Personal bekam sie über das Landesamt für Bildung und Schule (Lasub). Genug Klassenzimmer gibt es an der Oberschule allerdings nicht. "Wir haben dann mit dem benachbarten Abendgymnasium und dem Lasub gemeinsam verhandelt", so Wiedeburg. Im Ergebnis können die vier Vorbereitungsklassen die Räume der Abendschule nutzen.

Vorbereitungsklassen nach Sprachniveau aufgeteilt

"Zum Schuljahresbeginn haben wir diese vier Klassen nach Alter und Sprachniveau neu aufgeteilt", sagt Wiedeburg. Eine der Klassen habe nun nicht mehr nur Kinder aus der Ukraine, sondern aus vielen verschiedenen Ländern. Barno Baumbach ist die Lehrerin dieser Klasse und nimmt diesen Umstand ganz pragmatisch. "Viele der Kinder aus anderen Ländern sprechen gut Englisch und die ukrainischen Kinder auch", sagt sie. "Ich halte meinen Unterricht auf Deutsch und die Kinder helfen sich untereinander." Genau wie ihre drei Kolleginnen, die an der Oberschule die Vorbereitungsklassen betreuen, stammt auch sie aus der Ukraine. "Eigentlich bin ich ausgebildete Chemielehrerin, aber hier unterrichte ich Deutsch", lacht sie.

Kinder, die bereits ein gutes Sprachniveau erreicht haben, sollen in diesem Schuljahr schrittweise in den regulären Unterricht integriert werden. "Das heißt, die Kinder besuchen drei Tage in der Woche weiter ihre Vorbereitungsklasse, um Deutsch zu lernen", sagt Wiedeburg. "An den anderen zwei Tagen besuchen sie den Unterricht in der Klasse, in der sie später dauerhaft lernen sollen." Das beträfe vor allem Unterricht, der nicht sehr sprachintensiv sei, wie Kunst, Musik, Sport oder Informatik.

Teilintegration an anderen Schulen

Für diese sogenannte Teilintegration müssen die Schülerinnen und Schüler der Humboldt-Oberschule an andere Schulen gehen. Die Zuweisungen zu den Schulen übernimmt das Landesamt für Schule und Bildung. "Das ist ein großes logistisches Unterfangen, die Schüler schnellstmöglich zu integrieren", sagt Wiedeburg. Durch die Flüchtlingswellen sei auch kaum eine langfristige Planung möglich. Deshalb müssen ihrer Ansicht nach pragmatische Lösungen gefunden werden.

Sobald Kinder einen Wohnsitz in Deutschland haben, sind sie auch schulpflichtig. In den Vorbereitungsklassen kommen daher auch immer wieder neue Schüler dazu. "Ich habe neue Schüler bekommen, die nicht einmal das lateinische Alphabet kennen", erzählt Lehrerin Diana Tsybuliak. "Wir haben zwar versucht, die Klassen nach Sprachniveau zusammenzustellen, aber die Kinder haben trotzdem sehr unterschiedliche Kenntnisse."

**Bereitgestellte Daten**
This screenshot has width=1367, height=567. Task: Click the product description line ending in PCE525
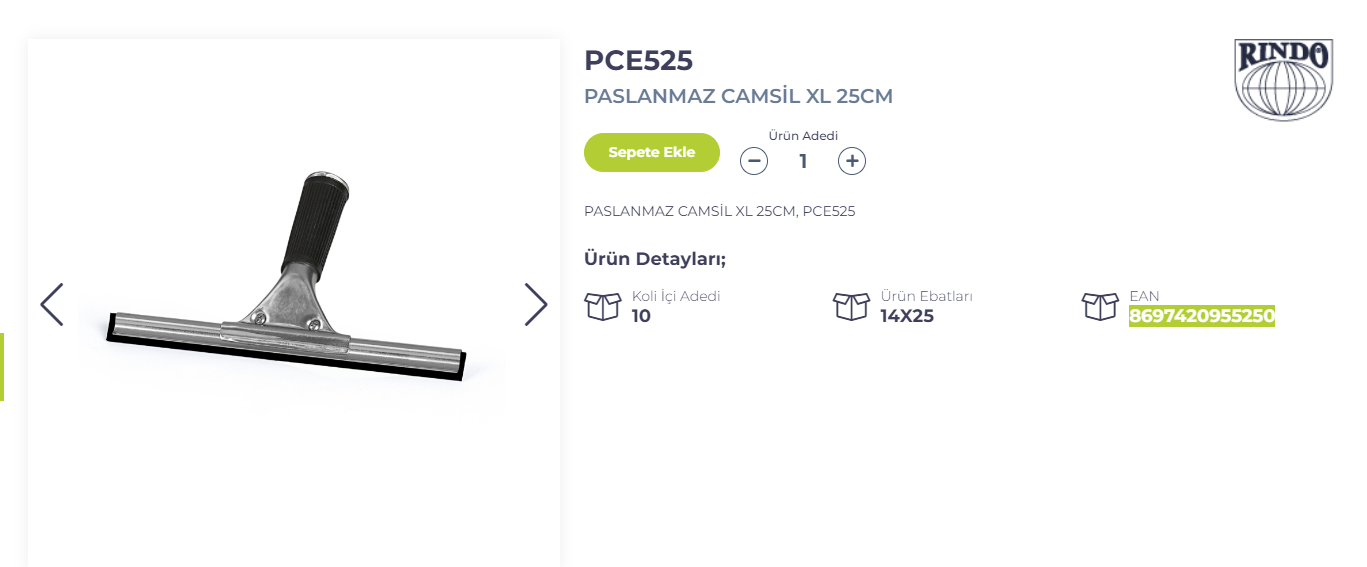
==
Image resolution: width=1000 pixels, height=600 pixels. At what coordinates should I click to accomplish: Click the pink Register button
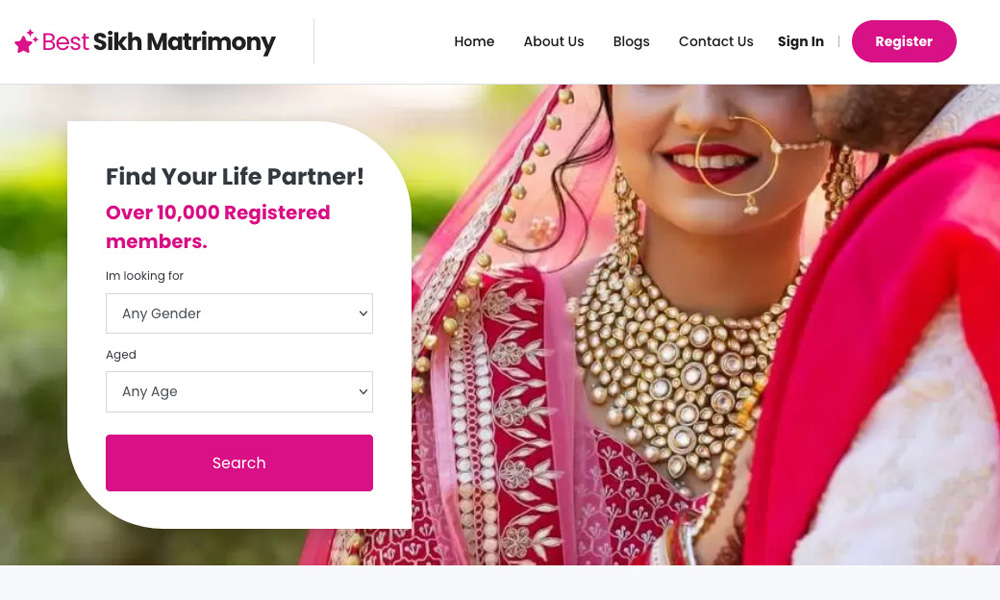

**Aufgaben**
a: Welche Unterrichtsfächer nennt der Text über die Vorbereitungsklassen als nicht sehr sprachintensiv? Zähle alle auf.
b: Setze den Text über die Vorbereitungsklassen an der Humboldt-Oberschule nach seinem letzten Satz fort.

**Erwartete Lösungen**
a: Kunst, Musik, Sport, Informatik

b:
Kultusminister: Schauen uns die Lage in Chemnitz noch mal an

Im vorigen Schuljahr lernten ukrainische Schüler in Sachsen in reinen ukrainischen Klassen. Diese wurden zum neuen Schuljahr größtenteils aufgelöst, die Schüler auf die Schulklassen verteilt. Dazu mussten auch bereits bestehende Klassen an den Schulen noch einmal neu aufgeteilt werden. "Wir haben gerade in Chemnitz eine etwas größere Aufregung. Da sind zwölf Regelklassen davon betroffen", sagt Kultusminister Christian Piwarz (CDU). "Das müssen wir uns genauer anschauen, was wir da zur Abfederung leisten können. Insgesamt ist es eine Herausforderung, aber ich glaube, wir können sie gut bewältigen."

Kreiselternrat befürchtet noch mehr Ausfallstunden

Der Vorsitzende des Chemnitzer Kreiselternrats, Thomas Brewig, kann den Optimismus des Kultusminister nicht teilen. Es fehle vor allem an Personal. Durch die Aufteilung und Schaffung neuer Klassen würden insgesamt mehr Ausfallstunden auftreten. "So eine Klasse hat ja einen Stundensatz, der unterrichtet werden muss", erklärt Brewig. Mehr Lehrkräfte gebe es aber nicht. Außerdem fordert er für jede der betroffenen Klassen Unterstützung von Sozialarbeitern. "Die Klassen hatten sich gerade nach Corona wieder zusammengefunden und wurden nun wieder aufgelöst", sagt er. "Das macht etwas mit den Kindern. Wir müssen uns also fragen, wie wir mit den Emotionen der Kinder umgehen."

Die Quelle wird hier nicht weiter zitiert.